I have been reading This Naked Mind, by Annie Grace over the last week or so. It really has helped me a lot. The timing has been perfect, and the message is great. We are not giving anything up, we are escaping from a destructive thing. We shouldn’t feel that we are missing out, we should be counting our blessings and reveling in the positives.
Has anyone read it? I’d be interested to hear your thoughts. I mentioned it in on of the other groups, but it got drowned in everything else that was going on in there.
I hear you, and the adult in me knows that to be true - but whenever I meet someone who doesn’t drink, I immediately fill in their back story and it rarely looks good. I would prefer for people not to make those assumptions about me - despite them being true.
You don’t owe them any explanations nor are you accountable to anyone but yourself. As far as other peoples assumptions go, let them assume - it’ll last all of 10 seconds before they retreat back into their own sense of self awareness.
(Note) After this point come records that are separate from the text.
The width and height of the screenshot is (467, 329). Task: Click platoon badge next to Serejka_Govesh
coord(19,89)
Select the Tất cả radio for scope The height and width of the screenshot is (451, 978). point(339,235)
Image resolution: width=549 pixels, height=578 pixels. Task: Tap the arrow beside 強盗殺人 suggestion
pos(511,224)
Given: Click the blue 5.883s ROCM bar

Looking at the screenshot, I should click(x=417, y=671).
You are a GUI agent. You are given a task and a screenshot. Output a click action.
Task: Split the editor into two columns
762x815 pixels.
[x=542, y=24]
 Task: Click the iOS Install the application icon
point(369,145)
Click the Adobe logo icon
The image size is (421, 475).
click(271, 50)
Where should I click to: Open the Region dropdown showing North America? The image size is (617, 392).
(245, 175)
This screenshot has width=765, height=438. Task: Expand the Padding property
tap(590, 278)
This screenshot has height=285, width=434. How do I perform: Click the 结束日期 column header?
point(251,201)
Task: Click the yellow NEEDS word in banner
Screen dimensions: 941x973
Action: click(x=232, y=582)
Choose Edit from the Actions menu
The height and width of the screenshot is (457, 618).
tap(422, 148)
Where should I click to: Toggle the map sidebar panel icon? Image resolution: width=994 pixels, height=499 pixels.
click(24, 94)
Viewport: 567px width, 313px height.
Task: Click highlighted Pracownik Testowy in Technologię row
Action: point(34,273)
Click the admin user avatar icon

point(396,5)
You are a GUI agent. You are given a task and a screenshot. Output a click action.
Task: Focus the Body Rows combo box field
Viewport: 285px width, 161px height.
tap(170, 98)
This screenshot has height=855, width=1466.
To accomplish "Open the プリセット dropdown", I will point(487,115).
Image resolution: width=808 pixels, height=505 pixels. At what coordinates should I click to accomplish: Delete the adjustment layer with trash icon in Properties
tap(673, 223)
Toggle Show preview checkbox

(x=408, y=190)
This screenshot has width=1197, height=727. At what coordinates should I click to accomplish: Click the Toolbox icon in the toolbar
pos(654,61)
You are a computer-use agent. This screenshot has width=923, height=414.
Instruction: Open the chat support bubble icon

Truth is, no-one really cares if you drink or not. It’s your business and I don’t know about you but in my time of sobriety when I had it, I used to say “I don’t drink” and I said it with absolute God’s honest pride.
Hello Tony, I never read the book but, I’ve heard of many others on here talking about it. If you search for it there are a few threads. I’ll try pasting one.
Forever was scary to me as well, so I just do it one day at a time like most others on here. I read This Naked Mind in 2018 and made my first stab at sobriety thanks to the info I learned in that book. I was sober about 9 months and decided to moderate. I soon learned that moderation was not possible for me. But I don’t think about the future—just today.
There’s a chat app for This Naked Mind on the apple store. I also check that one from time to time. I think they would also be a good place to check out but the chat format is a little clunky.
I stopped drinking December 12th. For me, the easiest is to just say that I’m not in the mood, and leave it at that. Then I don’t get all of the follow up questions. It’s not that I don’t want to tell anyone, its just none of their business. And alot of people think when you say you stopped drinking that you had some sort of legal problem, like a DUI, or get shitty blackout drunk daily. I dont thinkbi should have to go into an explanation, so therefore I just go with “I’m not in the mood”
When I was 11 days AF, I joined the 30-day Naked Mind experiment that had been mentioned by a fair number of folks around that time. I just did a google search and it looks like it’s still going.
Nothing really to lose. It’s free. You do have to provide an email address so that the daily email can be sent to you. It contains the link, and often a video or two. There is daily homework, but what you put into it is up to you.
Anyhoo, it’s just a suggestion. It’s not for everyone (although it is especially good for folks who are at the ‘planning to get sober’ stage). As always, take what you can use, and leave the rest
I found the book and the 30-day experiment a good combo to keep me on track in those yucky early days, weeks, months…
Hey there…congrats on your dry January! I did a New Years start as well (3 years ago). Started with Dry January. Everyone gets on board with that with little to no questioning. It also segued perfectly for me after. When February rolled around and people offered me drinks, when I declined and they asked why, I just said “oh man…that month made me realize how terrible drinking made me feel! Why would I start again?!”
Not only did it explain my drinking…but also normalized the idea of not drinking…when you put it to people in such common sense terms, they almost feel silly for questioning why you’re not deinking. Deciding to NOT drink is really, IMO, one of the most natural choices we can make! Congrats again on being sober!
I just said “oh man…that month made me realize how terrible drinking made me feel! Why would I start again?!”
I like this. I might just switch it to, ‘That month made me realise how great not drinking made me feel. Why go back?’…as Laura said in post one.
Thanks, Ely and Laura…and everyone else.
I realise I don’t need a reason. I’m 50 years old, for a start, and pouring poison in is far less natural than not pouring poison in, but it is the norm, socially.